## Study text
Releases: t41372/Open-LLM-VTuber
v0.5.2
v0.5.2 patch
The default ASR provider was changed back to FunASR
. It was mistakenly set to faster-whisper
a while ago without notice, and it caused a lot of problems for people who use Nvidia GPU without the cudnn. This change was not intended and has now been reversed.
Full Changelog: v0.5.1...v0.5.2
v0.5.1
What's New
If you wonder where the v0.5.0
goes, it's gone forever.
(But if you are lucky enough to get v0.5.0
, it's not a big deal. The difference between v0.5.0
and v0.5.1
is a new CORS fix, which is sort of irrelevant to you.)
Enhancements
-
🎉 llama.cpp Integration: You can now run GGUF model files (LLM models) directly within the project, eliminating the need for external services like Ollama, LM Studio, or other APIs.
-
🎉 Sherpa-ONNX Support for ASR and TTS: Added support for Sherpa-ONNX, enabling better speech recognition and text-to-speech experience. Contributed by @Neil2893 in #50.
- Sherpa-ONNX allows us to run models like SenseVoiceSmall, MeloTTS, and PiperTTS as easy as hell. With more testing and scripting to automate the model downloading process, Sherpa-ONNX with SenseVoiceSmall and MeloTTS or PiperTTS will likely be the new default ASR and TTS model for this project, as these models deliver great performance with fast inference even on CPU. The current SenseVoiceSmall implementation with FunASR is bulky and buggy, the MeloTTS is as difficult to install as possible, and PiperTTS is a dead project with hundreds of unfixed bugs, which includes one that stops me from integrating it into this project. Those issues are addressed with sherpa-onnx. Thanks a lot for the work done by @Neil2893 🎉 🎉 🎉 .
-
🎉 VAD Tuning Options: Introduced
negativeSpeechThreshold
andredemptionFrames
parameters, giving users more control over VAD (Voice Activity Detection) settings to enhance their AI interaction experience. Contributed by @Neil2893 in #53.
Bug fix
- 🐛 CORS policy issue: If users attempt to host the web part of this project separately, it will throw you a CORS policy error, and the Live2D model will not load. This issue is fixed (although the browser may be keeping a cache for the CORS stuff that prevents you from seeing this change).
New Contributor
- Welcome [@Neil2893](https://github.com/Neil2893), who made their first contribution in [#50](#50)!
Full Changelog: [v0.4.4...v0.5.1](v0.4.4...v0.5.1)
Regarding the next version
I will start refactoring this project, which includes breaking changes, as I wanted to change the architecture, clean up some tech debts, and prepare this project for more features. The next version, well, if everything goes well, will be v1.0.0
. I'm also working with some folks to rewrite the front end with React, and an awesome guy is working on making the installation process super easy.

## Exercise set
[a] According to the Open-LLM-VTuber release notes, which ASR provider did v0.5.2 restore as the default?
[b] Write out the part of the Open-LLM-VTuber release notes starting at "- Sherpa-ONNX allows" and ending at "by @Neil2893 🎉 🎉 🎉 .".
[c] Pick up the Open-LLM-VTuber release notes after their final sentence and carry them forward.
The items have nothing to do with the Open-LLM-VTuber release notes.

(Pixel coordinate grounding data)
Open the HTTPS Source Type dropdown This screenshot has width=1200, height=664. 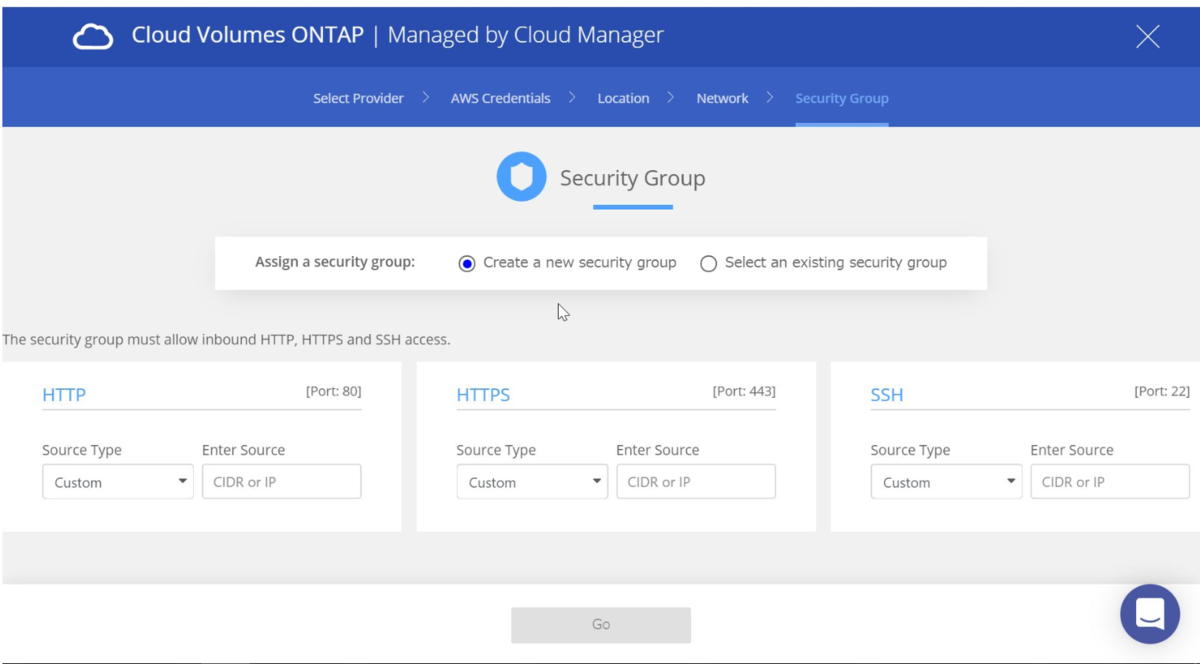coord(532,481)
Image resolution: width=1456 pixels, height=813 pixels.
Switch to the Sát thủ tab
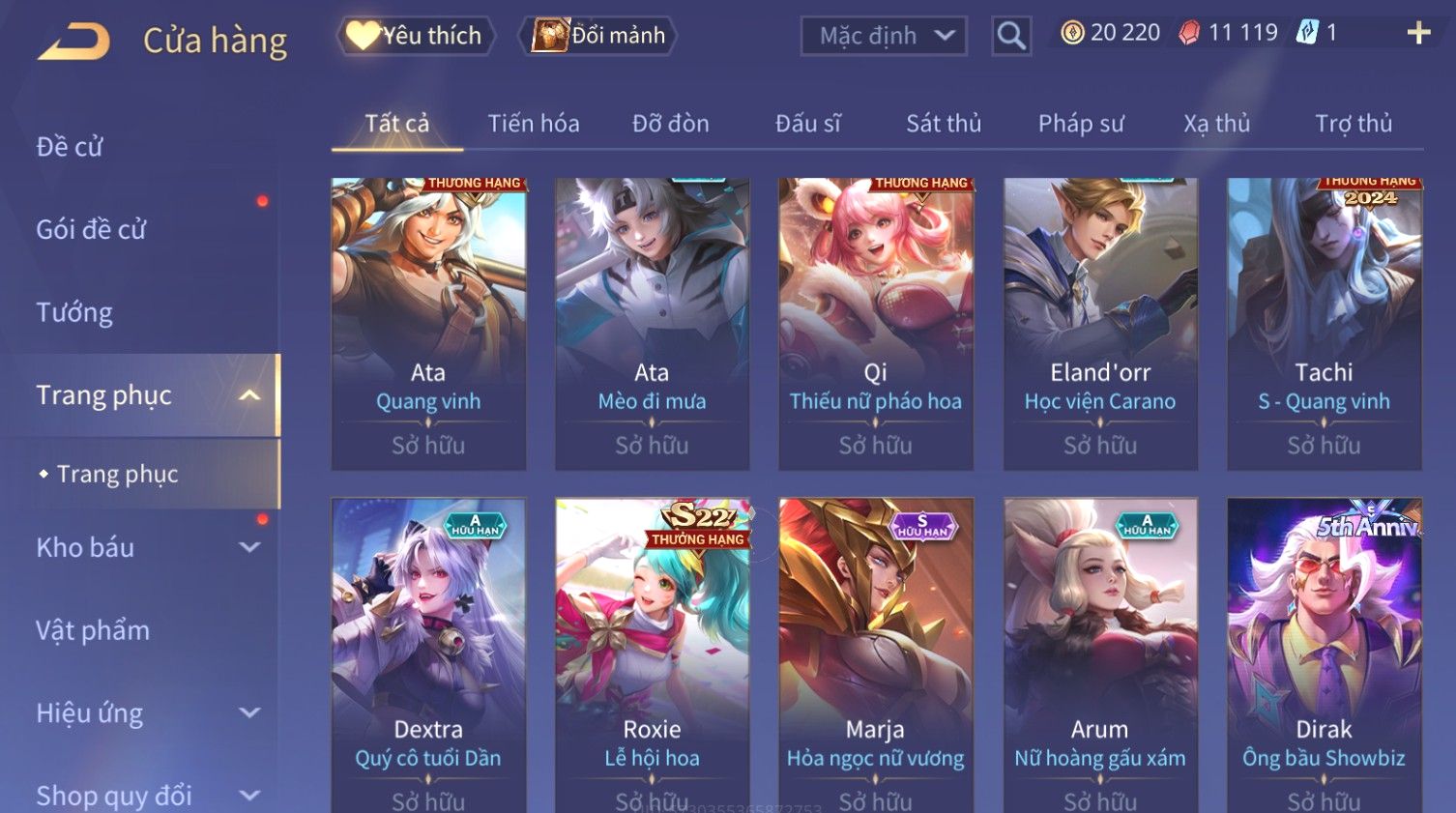click(944, 124)
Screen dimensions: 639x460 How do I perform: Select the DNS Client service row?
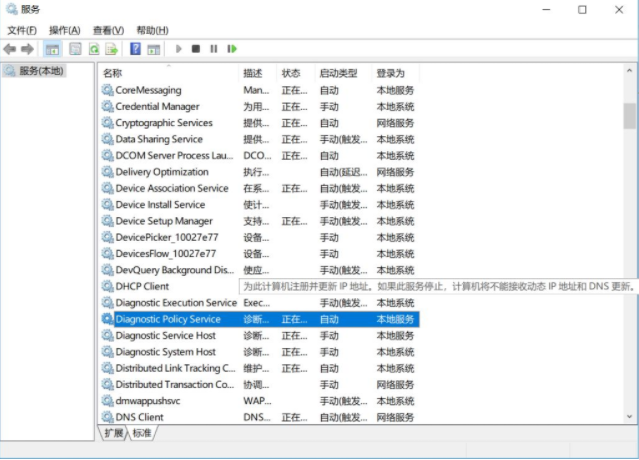click(x=139, y=417)
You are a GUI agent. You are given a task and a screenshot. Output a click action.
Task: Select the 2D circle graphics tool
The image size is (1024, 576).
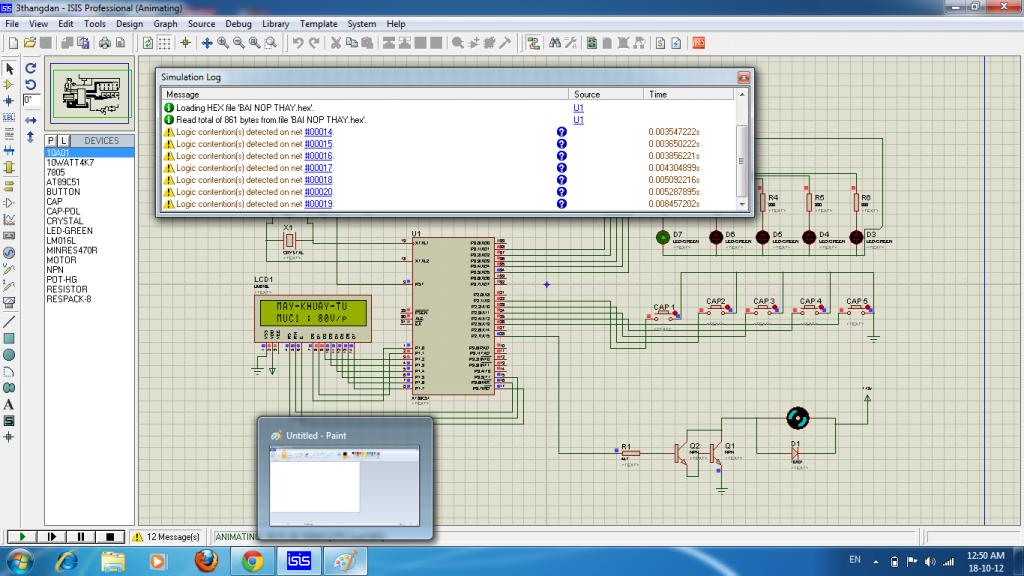pyautogui.click(x=9, y=354)
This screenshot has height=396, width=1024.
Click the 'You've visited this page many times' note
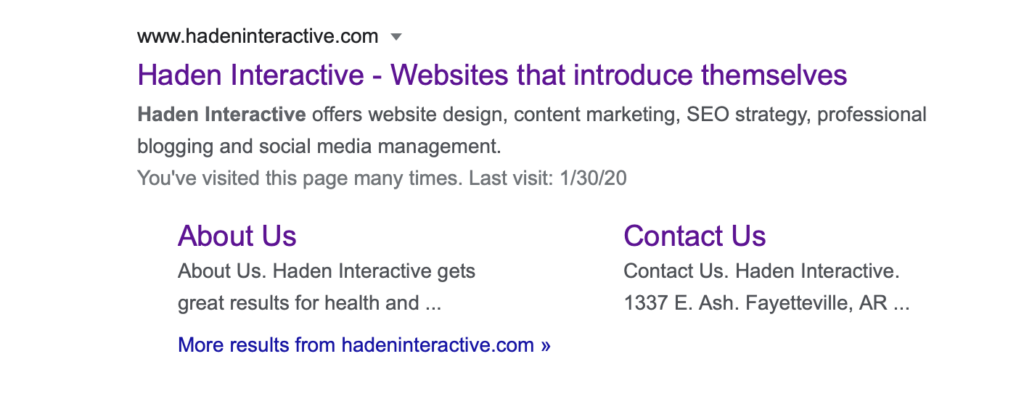point(298,178)
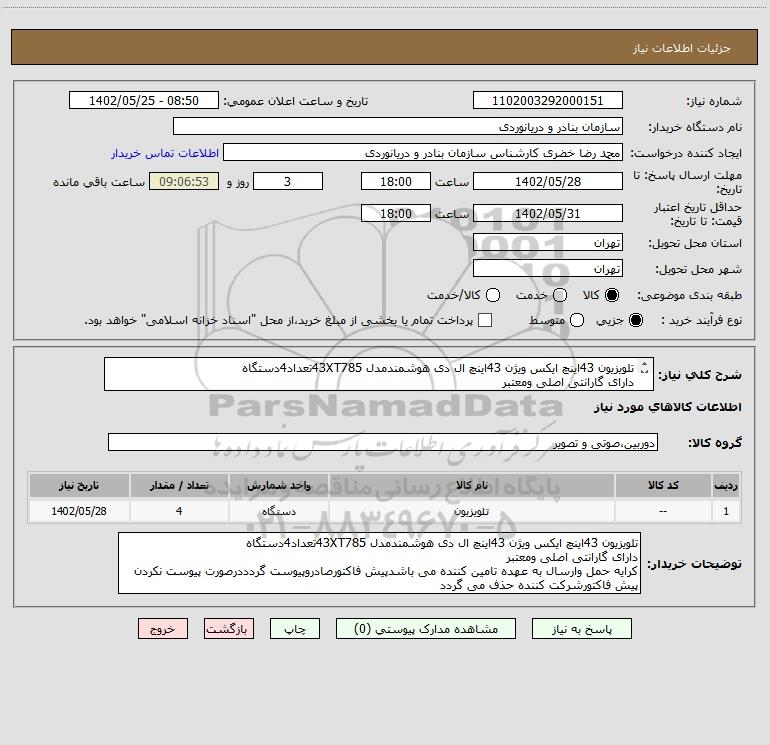Click the remaining time 09:06:53 field
Viewport: 770px width, 745px height.
coord(183,181)
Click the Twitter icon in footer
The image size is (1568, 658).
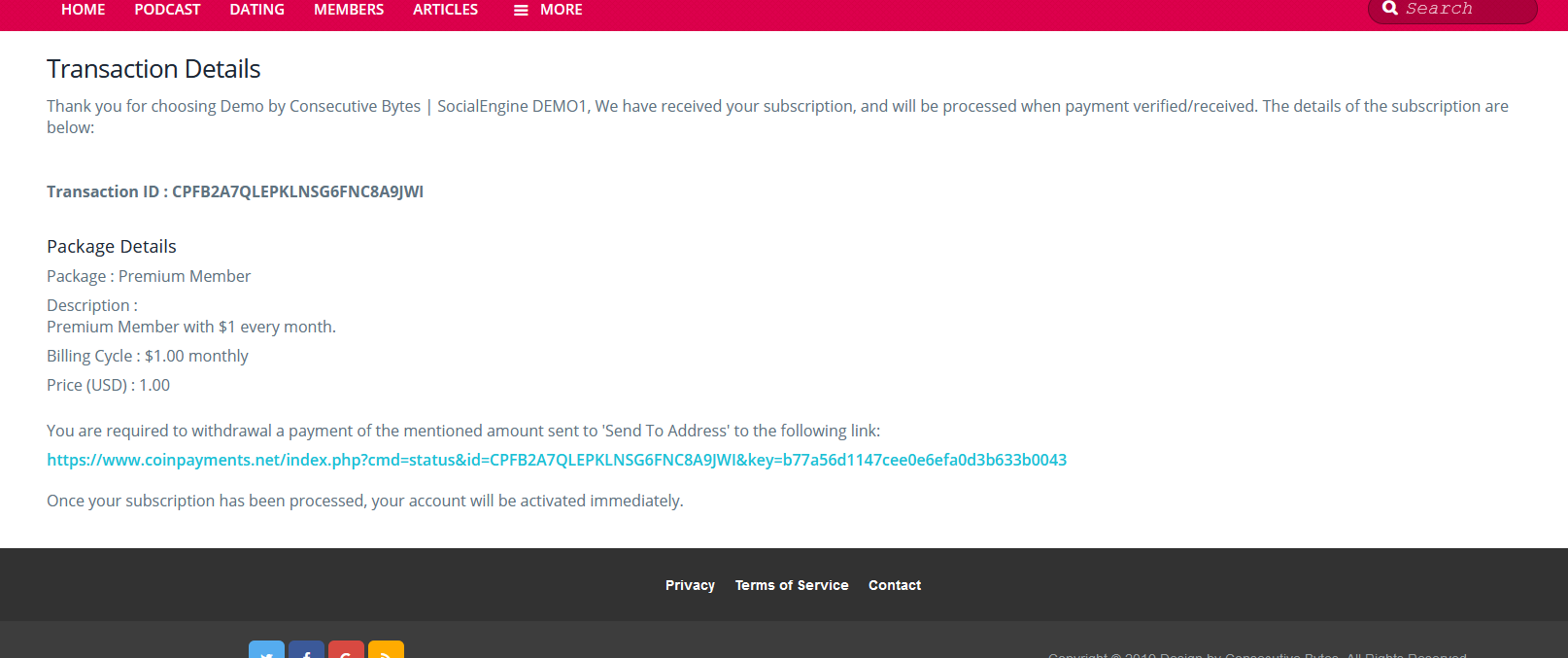pyautogui.click(x=266, y=651)
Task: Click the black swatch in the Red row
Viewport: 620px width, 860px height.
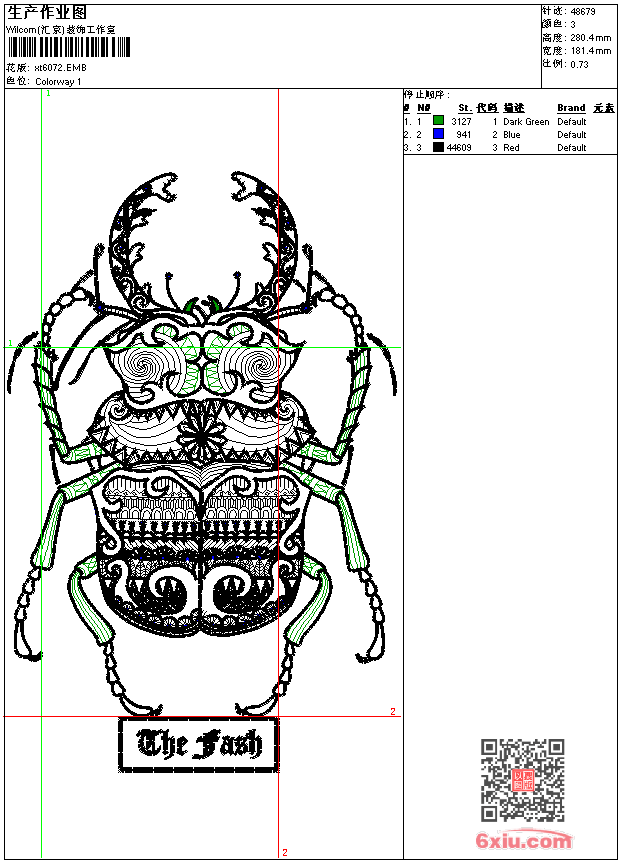Action: [x=438, y=147]
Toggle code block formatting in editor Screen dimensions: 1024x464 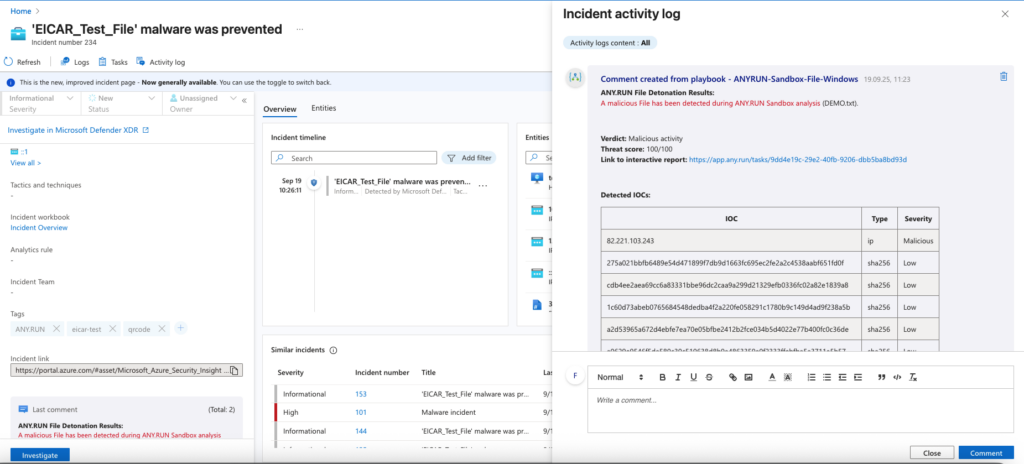pyautogui.click(x=897, y=377)
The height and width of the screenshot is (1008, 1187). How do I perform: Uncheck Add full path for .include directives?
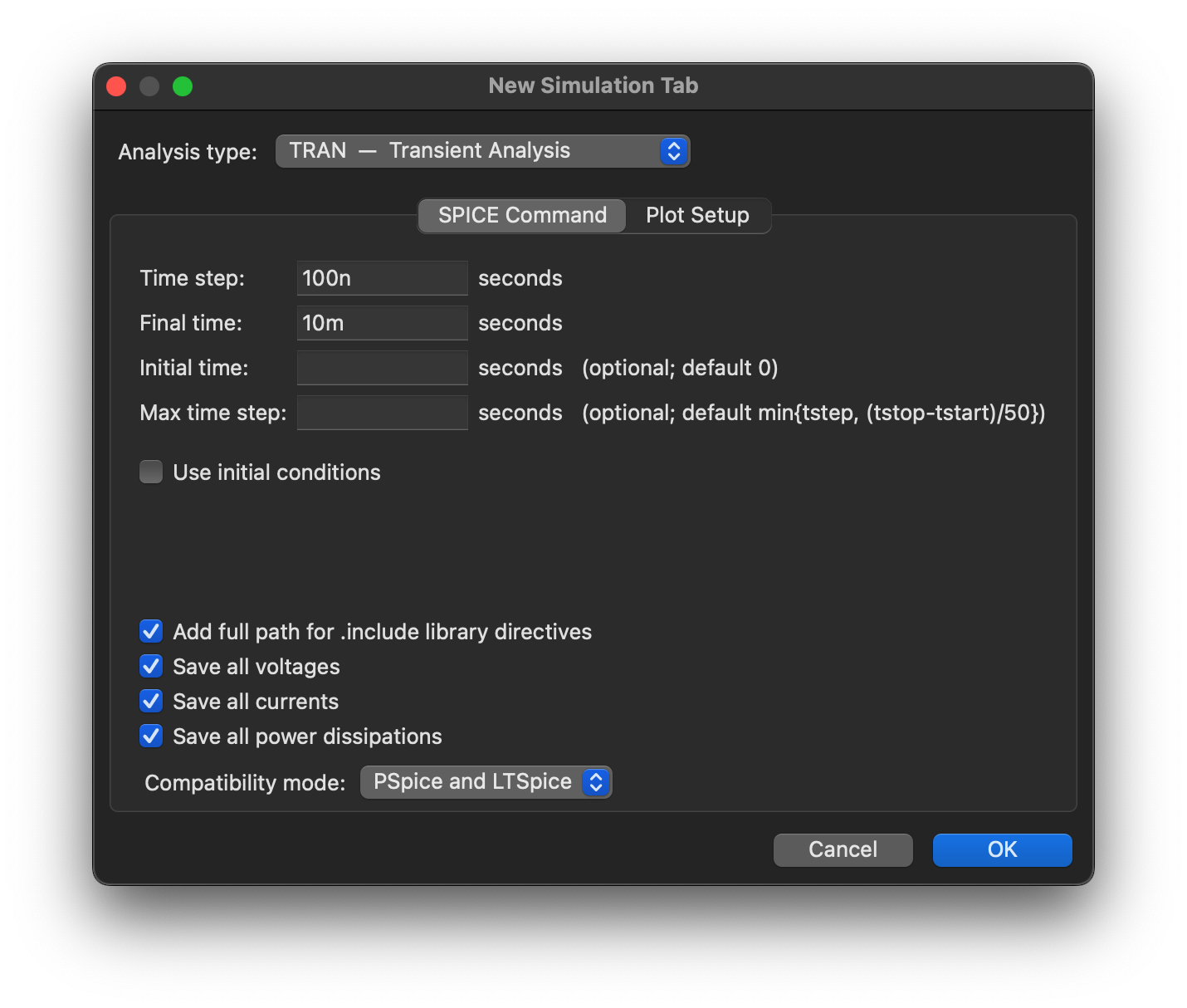click(x=151, y=632)
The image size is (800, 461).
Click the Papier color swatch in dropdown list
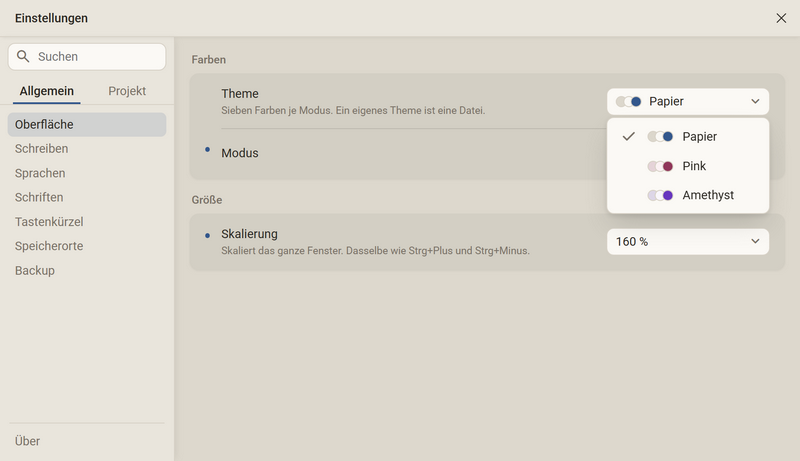pyautogui.click(x=660, y=137)
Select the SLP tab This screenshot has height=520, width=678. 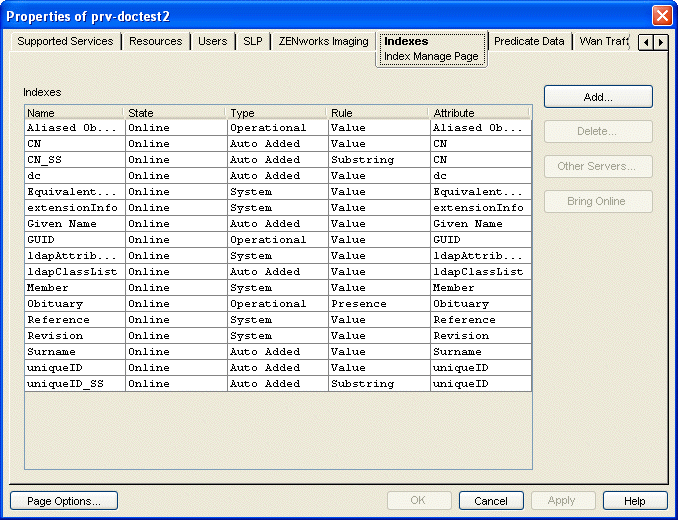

## Replies
[a] FunASR

[b]
- Sherpa-ONNX allows us to run models like SenseVoiceSmall, MeloTTS, and PiperTTS as easy as hell. With more testing and scripting to automate the model downloading process, Sherpa-ONNX with SenseVoiceSmall and MeloTTS or PiperTTS will likely be the new default ASR and TTS model for this project, as these models deliver great performance with fast inference even on CPU. The current SenseVoiceSmall implementation with FunASR is bulky and buggy, the MeloTTS is as difficult to install as possible, and PiperTTS is a dead project with hundreds of unfixed bugs, which includes one that stops me from integrating it into this project. Those issues are addressed with sherpa-onnx. Thanks a lot for the work done by @Neil2893 🎉 🎉 🎉 .

[c]
I barely knew Python when I started this project (I started writing this project pretending it was JavaScript and did not even bother with OOP initially). Most of my knowledge about Python and best practices came from doing this project, and there were wrong decisions. I refactored many ugly parts in the past few months, but some of the changes I want involve breaking change. I think it's a good idea to put the breaking changes I can think of and do them in one go, and this is what I will be doing.
The biggest change planned that will influence the users (you) is that I will be removing the CLI mode in v1.0.0
. I can't see a reason for anyone to run this project in CLI mode without the Live2D body after I added the text input feature in v0.4.0
. If you worry about the GPU usage, just run the webpage in the background, and it won't render the Live2D body when it's not on the screen. In addition, the code will be much cleaner without the CLI mode. Let me know if you are super upset about the removal of the CLI mode.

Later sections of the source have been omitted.